What the task asks: An exact copy of the whole listing is required.

Material to process:
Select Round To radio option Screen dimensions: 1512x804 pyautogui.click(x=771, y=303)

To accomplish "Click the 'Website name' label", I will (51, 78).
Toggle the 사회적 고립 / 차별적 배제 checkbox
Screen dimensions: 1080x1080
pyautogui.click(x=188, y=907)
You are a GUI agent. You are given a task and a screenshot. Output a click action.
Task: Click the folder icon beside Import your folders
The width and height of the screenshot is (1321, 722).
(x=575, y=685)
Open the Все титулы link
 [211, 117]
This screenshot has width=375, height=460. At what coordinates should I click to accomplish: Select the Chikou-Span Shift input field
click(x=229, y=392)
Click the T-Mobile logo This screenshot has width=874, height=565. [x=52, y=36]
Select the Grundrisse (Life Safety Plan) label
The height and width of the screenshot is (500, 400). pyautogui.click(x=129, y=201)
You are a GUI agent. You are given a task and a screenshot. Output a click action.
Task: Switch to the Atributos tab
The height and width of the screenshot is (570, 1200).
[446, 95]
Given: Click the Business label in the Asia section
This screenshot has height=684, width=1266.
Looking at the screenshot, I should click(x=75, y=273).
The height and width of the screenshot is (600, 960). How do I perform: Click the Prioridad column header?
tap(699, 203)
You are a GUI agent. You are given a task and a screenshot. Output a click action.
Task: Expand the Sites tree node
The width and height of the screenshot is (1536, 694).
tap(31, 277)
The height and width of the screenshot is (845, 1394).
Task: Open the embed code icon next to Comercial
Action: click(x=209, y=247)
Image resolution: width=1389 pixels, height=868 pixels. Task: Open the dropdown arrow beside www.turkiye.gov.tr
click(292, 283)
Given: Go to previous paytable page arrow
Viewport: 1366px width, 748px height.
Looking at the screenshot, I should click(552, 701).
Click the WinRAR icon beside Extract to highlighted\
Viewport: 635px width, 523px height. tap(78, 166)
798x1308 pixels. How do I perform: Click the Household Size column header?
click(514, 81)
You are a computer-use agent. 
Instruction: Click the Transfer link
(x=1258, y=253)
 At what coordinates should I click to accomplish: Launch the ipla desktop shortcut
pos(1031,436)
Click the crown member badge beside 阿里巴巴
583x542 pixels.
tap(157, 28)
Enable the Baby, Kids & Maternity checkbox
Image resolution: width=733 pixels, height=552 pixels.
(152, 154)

Answer space:
Select Round To radio option Screen dimensions: 1512x804 pyautogui.click(x=771, y=303)

To accomplish "Click the 'Website name' label", I will (51, 78).
Toggle the 사회적 고립 / 차별적 배제 checkbox
Screen dimensions: 1080x1080
pyautogui.click(x=188, y=907)
You are a GUI agent. You are given a task and a screenshot. Output a click action.
Task: Click the folder icon beside Import your folders
The width and height of the screenshot is (1321, 722).
(x=575, y=685)
Open the Все титулы link
 [211, 117]
This screenshot has width=375, height=460. At what coordinates should I click to accomplish: Select the Chikou-Span Shift input field
click(x=229, y=392)
Click the T-Mobile logo This screenshot has width=874, height=565. [x=52, y=36]
Select the Grundrisse (Life Safety Plan) label
The height and width of the screenshot is (500, 400). pyautogui.click(x=129, y=201)
You are a GUI agent. You are given a task and a screenshot. Output a click action.
Task: Switch to the Atributos tab
The height and width of the screenshot is (570, 1200).
[446, 95]
Given: Click the Business label in the Asia section
This screenshot has height=684, width=1266.
Looking at the screenshot, I should click(x=75, y=273).
The height and width of the screenshot is (600, 960). How do I perform: Click the Prioridad column header?
tap(699, 203)
You are a GUI agent. You are given a task and a screenshot. Output a click action.
Task: Expand the Sites tree node
The width and height of the screenshot is (1536, 694).
tap(31, 277)
The height and width of the screenshot is (845, 1394).
Task: Open the embed code icon next to Comercial
Action: click(x=209, y=247)
Image resolution: width=1389 pixels, height=868 pixels. Task: Open the dropdown arrow beside www.turkiye.gov.tr
click(292, 283)
Given: Go to previous paytable page arrow
Viewport: 1366px width, 748px height.
Looking at the screenshot, I should click(552, 701).
Click the WinRAR icon beside Extract to highlighted\
Viewport: 635px width, 523px height. tap(78, 166)
798x1308 pixels. How do I perform: Click the Household Size column header?
click(514, 81)
You are a computer-use agent. 
Instruction: Click the Transfer link
(x=1258, y=253)
 At what coordinates should I click to accomplish: Launch the ipla desktop shortcut
pos(1031,436)
Click the crown member badge beside 阿里巴巴
583x542 pixels.
tap(157, 28)
Enable the Baby, Kids & Maternity checkbox
Image resolution: width=733 pixels, height=552 pixels.
(152, 154)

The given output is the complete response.